__THE PROBLEM__
Copy every one of the records below word for word, keeping each line as it stands.

+++ EXCERPTED RECORDS

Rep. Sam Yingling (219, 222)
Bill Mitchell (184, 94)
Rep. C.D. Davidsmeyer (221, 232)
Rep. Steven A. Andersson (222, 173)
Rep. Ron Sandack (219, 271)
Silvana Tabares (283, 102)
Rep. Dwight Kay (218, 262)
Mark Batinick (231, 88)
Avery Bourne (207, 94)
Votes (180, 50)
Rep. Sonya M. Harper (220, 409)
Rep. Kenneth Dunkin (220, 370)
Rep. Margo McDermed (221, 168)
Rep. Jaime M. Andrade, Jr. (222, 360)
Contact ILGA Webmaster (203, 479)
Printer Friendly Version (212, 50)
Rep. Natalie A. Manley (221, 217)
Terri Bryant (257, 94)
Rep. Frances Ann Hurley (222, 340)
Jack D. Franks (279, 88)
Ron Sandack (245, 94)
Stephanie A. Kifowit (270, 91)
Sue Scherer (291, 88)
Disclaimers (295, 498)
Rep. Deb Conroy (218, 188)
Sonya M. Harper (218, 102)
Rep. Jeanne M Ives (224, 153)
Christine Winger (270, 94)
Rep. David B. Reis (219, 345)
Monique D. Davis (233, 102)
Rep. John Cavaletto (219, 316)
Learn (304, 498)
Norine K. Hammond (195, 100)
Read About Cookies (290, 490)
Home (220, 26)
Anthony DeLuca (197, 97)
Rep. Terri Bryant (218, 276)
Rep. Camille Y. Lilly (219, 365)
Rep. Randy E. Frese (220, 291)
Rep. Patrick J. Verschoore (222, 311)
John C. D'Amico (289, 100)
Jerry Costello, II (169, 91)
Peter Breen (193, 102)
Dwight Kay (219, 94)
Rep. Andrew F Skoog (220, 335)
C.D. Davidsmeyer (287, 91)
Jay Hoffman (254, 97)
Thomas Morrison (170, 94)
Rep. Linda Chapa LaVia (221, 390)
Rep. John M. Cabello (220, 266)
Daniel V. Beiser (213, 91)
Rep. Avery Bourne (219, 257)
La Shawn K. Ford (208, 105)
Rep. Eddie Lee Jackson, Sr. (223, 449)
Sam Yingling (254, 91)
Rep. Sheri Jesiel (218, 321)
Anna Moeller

++++++

__FINAL RESULT__
Rep. Sam Yingling (219, 222)
Bill Mitchell (184, 94)
Rep. C.D. Davidsmeyer (221, 232)
Rep. Steven A. Andersson (222, 173)
Rep. Ron Sandack (219, 271)
Silvana Tabares (283, 102)
Rep. Dwight Kay (218, 262)
Mark Batinick (231, 88)
Avery Bourne (207, 94)
Votes (180, 50)
Rep. Sonya M. Harper (220, 409)
Rep. Kenneth Dunkin (220, 370)
Rep. Margo McDermed (221, 168)
Rep. Jaime M. Andrade, Jr. (222, 360)
Contact ILGA Webmaster (203, 479)
Printer Friendly Version (212, 50)
Rep. Natalie A. Manley (221, 217)
Terri Bryant (257, 94)
Rep. Frances Ann Hurley (222, 340)
Jack D. Franks (279, 88)
Ron Sandack (245, 94)
Stephanie A. Kifowit (270, 91)
Sue Scherer (291, 88)
Disclaimers (295, 498)
Rep. Deb Conroy (218, 188)
Sonya M. Harper (218, 102)
Rep. Jeanne M Ives (224, 153)
Christine Winger (270, 94)
Rep. David B. Reis (219, 345)
Monique D. Davis (233, 102)
Rep. John Cavaletto (219, 316)
Learn (304, 498)
Norine K. Hammond (195, 100)
Read About Cookies (290, 490)
Home (220, 26)
Anthony DeLuca (197, 97)
Rep. Terri Bryant (218, 276)
Rep. Camille Y. Lilly (219, 365)
Rep. Randy E. Frese (220, 291)
Rep. Patrick J. Verschoore (222, 311)
John C. D'Amico (289, 100)
Jerry Costello, II (169, 91)
Peter Breen (193, 102)
Dwight Kay (219, 94)
Rep. Andrew F Skoog (220, 335)
C.D. Davidsmeyer (287, 91)
Jay Hoffman (254, 97)
Thomas Morrison (170, 94)
Rep. Linda Chapa LaVia (221, 390)
Rep. John M. Cabello (220, 266)
Daniel V. Beiser (213, 91)
Rep. Avery Bourne (219, 257)
La Shawn K. Ford (208, 105)
Rep. Eddie Lee Jackson, Sr. (223, 449)
Sam Yingling (254, 91)
Rep. Sheri Jesiel (218, 321)
Anna Moeller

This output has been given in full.